[WHAT TO DO]: Copy the listing below exactly, but skip the pictures.

[PROVIDED ENTRIES]:
==============================

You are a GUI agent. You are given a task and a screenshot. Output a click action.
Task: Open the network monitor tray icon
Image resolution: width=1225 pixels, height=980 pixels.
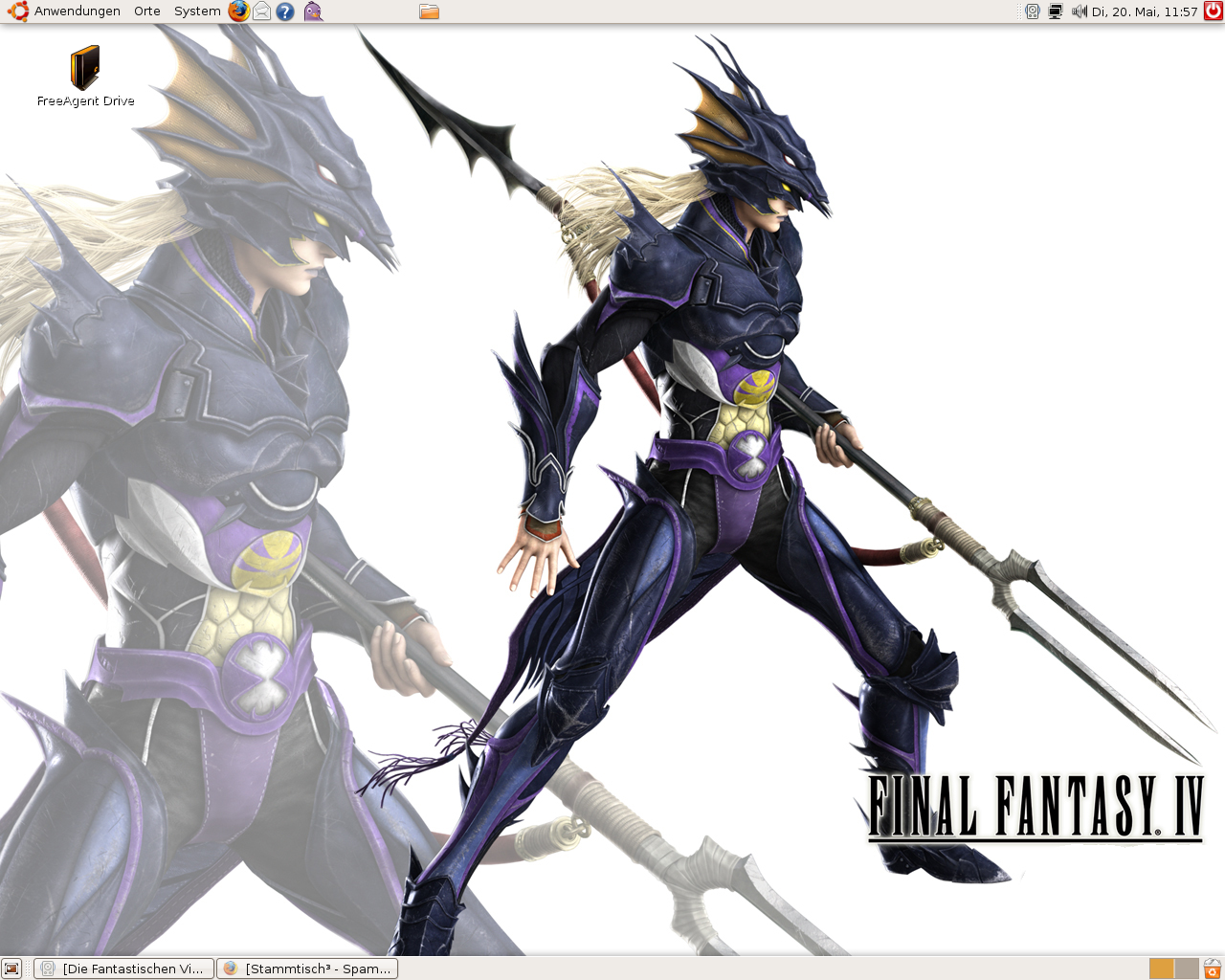coord(1056,11)
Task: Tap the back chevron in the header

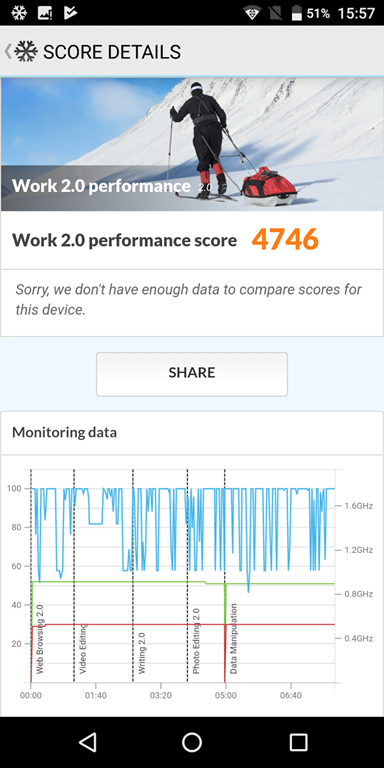Action: [x=8, y=51]
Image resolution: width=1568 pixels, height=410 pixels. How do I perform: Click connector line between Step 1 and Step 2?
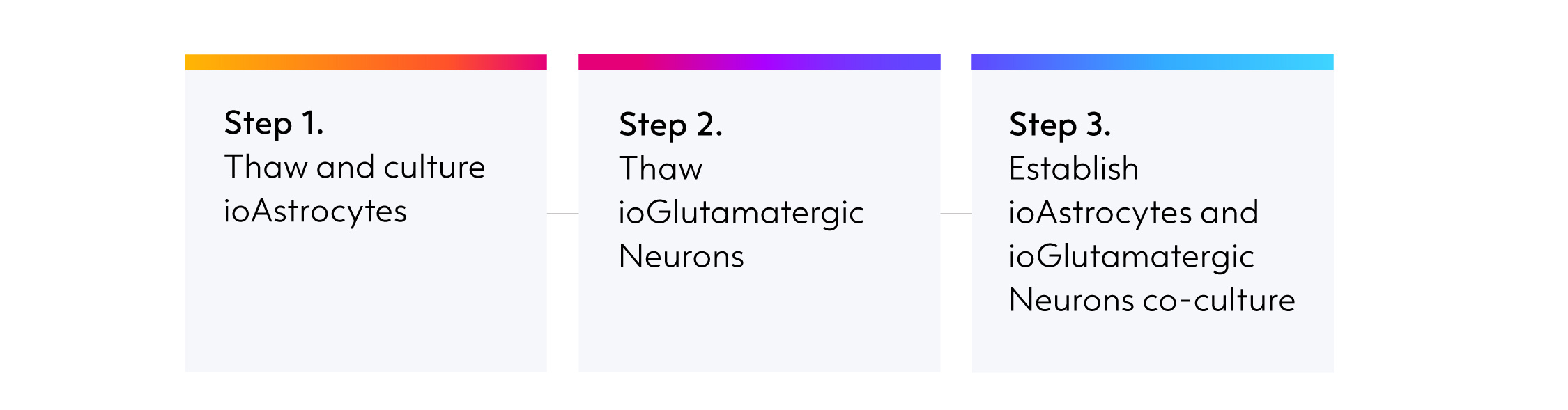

==============================

[RESULT OF THE EXERCISE]:
You are a GUI agent. You are given a task and a screenshot. Output a click action.
Task: Open the network monitor tray icon
Image resolution: width=1225 pixels, height=980 pixels.
coord(1056,11)
Task: Tap the back chevron in the header

Action: [x=8, y=51]
Image resolution: width=1568 pixels, height=410 pixels. How do I perform: Click connector line between Step 1 and Step 2?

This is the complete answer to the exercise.